▸ WRITTEN PROBLEM
From the forum thread about dog training, extract everything from "Never said I" down to "is for mine.", copying it word for word.
### EXCERPTED TEXT
Ok, you are perfect. Now I understand.................







Here is a little advice. Anytime one thinks that their dog is perfect, the dog will show you how mistaken you are. I promise.


----------



## ladylaw203 (May 18, 2001)

> Quote: While you may not have technically been able to see HER without bending down, you were within clear sight of the table, and I'm guessing she could see YOU. She couldn't have moved from under the table without you seeing her, nor could anyone


You all are missing my point. THe point is that dogs are NOT perfect and neither is the public. I have seen folks do some bizarre things in public and allow their kids to do bizzare things. I work with folks with service dogs as well as train police k9 handlers. I am simply cautioning anyone out there that this is not a common practice and should not be. Again, this has more to do with not trusting the public than not trusting the dog


----------



## IliamnasQuest (Aug 24, 2005)

CassidysMom - there was a half-wall between us, so she couldn't see me. But she was safe, the situation was safe, no one could have done anything to her without my knowledge, and no one was even seated near enough to bother her. 

Renee - actually, my dog does heel beautifully off-leash. I keep a leash on her because that's what's expected and because it allows ME some freedom. She is also a dog with an incredibly good temperament as well as being tremendously bonded to me. Your opinion is just that - an opinion - and luckily I don't have to take it as fact one way or another. I, too, have 20 years of experience in training my own and other dogs. I obviously have more confidence in my ability to train and my dog's level of training than you can (or are willing to) understand. Out-of-sight stays have been part of my training regime since the early days.

Never said I was perfect - those were YOUR words. I just have confidence in my abilities as a trainer, which has allowed me to have dogs I can trust. NONE of the police dogs I've seen have had as good a level of obedience as my dogs typically do, so that leads me to believe that there is a big difference in the ability/type of training used and that obedience is not as emphasized for those dogs (in part, I'm sure, due to the other intensive training they get that I don't do with my dogs) as it is for mine.
######
### DATASET
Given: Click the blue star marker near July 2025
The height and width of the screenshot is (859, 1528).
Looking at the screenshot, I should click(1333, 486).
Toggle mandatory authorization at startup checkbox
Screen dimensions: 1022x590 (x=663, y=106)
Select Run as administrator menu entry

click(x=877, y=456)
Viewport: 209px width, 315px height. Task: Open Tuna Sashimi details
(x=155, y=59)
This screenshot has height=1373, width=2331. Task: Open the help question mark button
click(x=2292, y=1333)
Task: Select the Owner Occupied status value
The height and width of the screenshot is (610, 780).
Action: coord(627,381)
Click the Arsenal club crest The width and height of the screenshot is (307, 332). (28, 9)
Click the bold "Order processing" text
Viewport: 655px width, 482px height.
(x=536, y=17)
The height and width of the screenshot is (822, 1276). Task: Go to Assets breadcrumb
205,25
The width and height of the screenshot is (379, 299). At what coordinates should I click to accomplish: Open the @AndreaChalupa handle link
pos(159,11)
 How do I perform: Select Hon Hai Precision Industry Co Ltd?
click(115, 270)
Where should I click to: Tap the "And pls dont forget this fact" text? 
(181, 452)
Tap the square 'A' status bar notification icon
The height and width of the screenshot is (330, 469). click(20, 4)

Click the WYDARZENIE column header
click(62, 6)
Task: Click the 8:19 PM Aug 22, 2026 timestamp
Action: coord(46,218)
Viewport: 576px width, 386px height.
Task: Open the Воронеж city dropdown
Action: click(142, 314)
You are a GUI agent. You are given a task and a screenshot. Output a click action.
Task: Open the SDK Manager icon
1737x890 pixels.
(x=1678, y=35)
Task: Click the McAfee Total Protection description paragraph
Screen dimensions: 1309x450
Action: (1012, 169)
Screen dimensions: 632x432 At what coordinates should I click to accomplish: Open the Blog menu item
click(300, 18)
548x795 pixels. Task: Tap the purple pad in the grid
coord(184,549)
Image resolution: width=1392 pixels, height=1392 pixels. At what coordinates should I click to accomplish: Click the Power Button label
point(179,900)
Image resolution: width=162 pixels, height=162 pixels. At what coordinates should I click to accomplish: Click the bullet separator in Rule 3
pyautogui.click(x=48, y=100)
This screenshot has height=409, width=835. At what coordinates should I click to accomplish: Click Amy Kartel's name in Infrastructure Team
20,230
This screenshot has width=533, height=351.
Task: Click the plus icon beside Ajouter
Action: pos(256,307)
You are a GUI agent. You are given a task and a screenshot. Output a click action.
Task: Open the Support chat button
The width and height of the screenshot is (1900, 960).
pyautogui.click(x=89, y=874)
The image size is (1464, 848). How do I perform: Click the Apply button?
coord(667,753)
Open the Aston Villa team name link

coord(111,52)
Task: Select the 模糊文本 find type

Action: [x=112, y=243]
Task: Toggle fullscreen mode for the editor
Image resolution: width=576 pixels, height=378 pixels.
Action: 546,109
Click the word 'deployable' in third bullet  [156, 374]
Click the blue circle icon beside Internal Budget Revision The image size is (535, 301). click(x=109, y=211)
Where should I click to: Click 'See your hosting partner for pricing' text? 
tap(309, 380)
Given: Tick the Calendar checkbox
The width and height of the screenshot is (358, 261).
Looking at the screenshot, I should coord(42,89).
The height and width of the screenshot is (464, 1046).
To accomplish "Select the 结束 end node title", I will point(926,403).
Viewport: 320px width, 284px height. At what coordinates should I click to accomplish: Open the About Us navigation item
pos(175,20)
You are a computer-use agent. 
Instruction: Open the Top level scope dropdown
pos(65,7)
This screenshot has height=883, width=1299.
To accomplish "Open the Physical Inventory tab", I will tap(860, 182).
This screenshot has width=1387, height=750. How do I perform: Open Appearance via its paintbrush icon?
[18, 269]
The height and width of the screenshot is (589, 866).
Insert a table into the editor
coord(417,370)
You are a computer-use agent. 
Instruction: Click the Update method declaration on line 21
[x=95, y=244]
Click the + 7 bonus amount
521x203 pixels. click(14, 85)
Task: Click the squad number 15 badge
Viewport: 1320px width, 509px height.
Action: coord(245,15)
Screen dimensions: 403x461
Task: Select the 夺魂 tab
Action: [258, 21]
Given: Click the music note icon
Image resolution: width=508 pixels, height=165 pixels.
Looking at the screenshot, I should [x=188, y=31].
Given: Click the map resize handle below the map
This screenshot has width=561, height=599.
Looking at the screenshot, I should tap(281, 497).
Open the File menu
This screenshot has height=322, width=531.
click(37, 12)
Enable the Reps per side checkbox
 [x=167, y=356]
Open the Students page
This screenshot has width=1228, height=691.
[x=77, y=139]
######
▸ ANSWER FOR THIS EXERCISE
Never said I was perfect - those were YOUR words. I just have confidence in my abilities as a trainer, which has allowed me to have dogs I can trust. NONE of the police dogs I've seen have had as good a level of obedience as my dogs typically do, so that leads me to believe that there is a big difference in the ability/type of training used and that obedience is not as emphasized for those dogs (in part, I'm sure, due to the other intensive training they get that I don't do with my dogs) as it is for mine.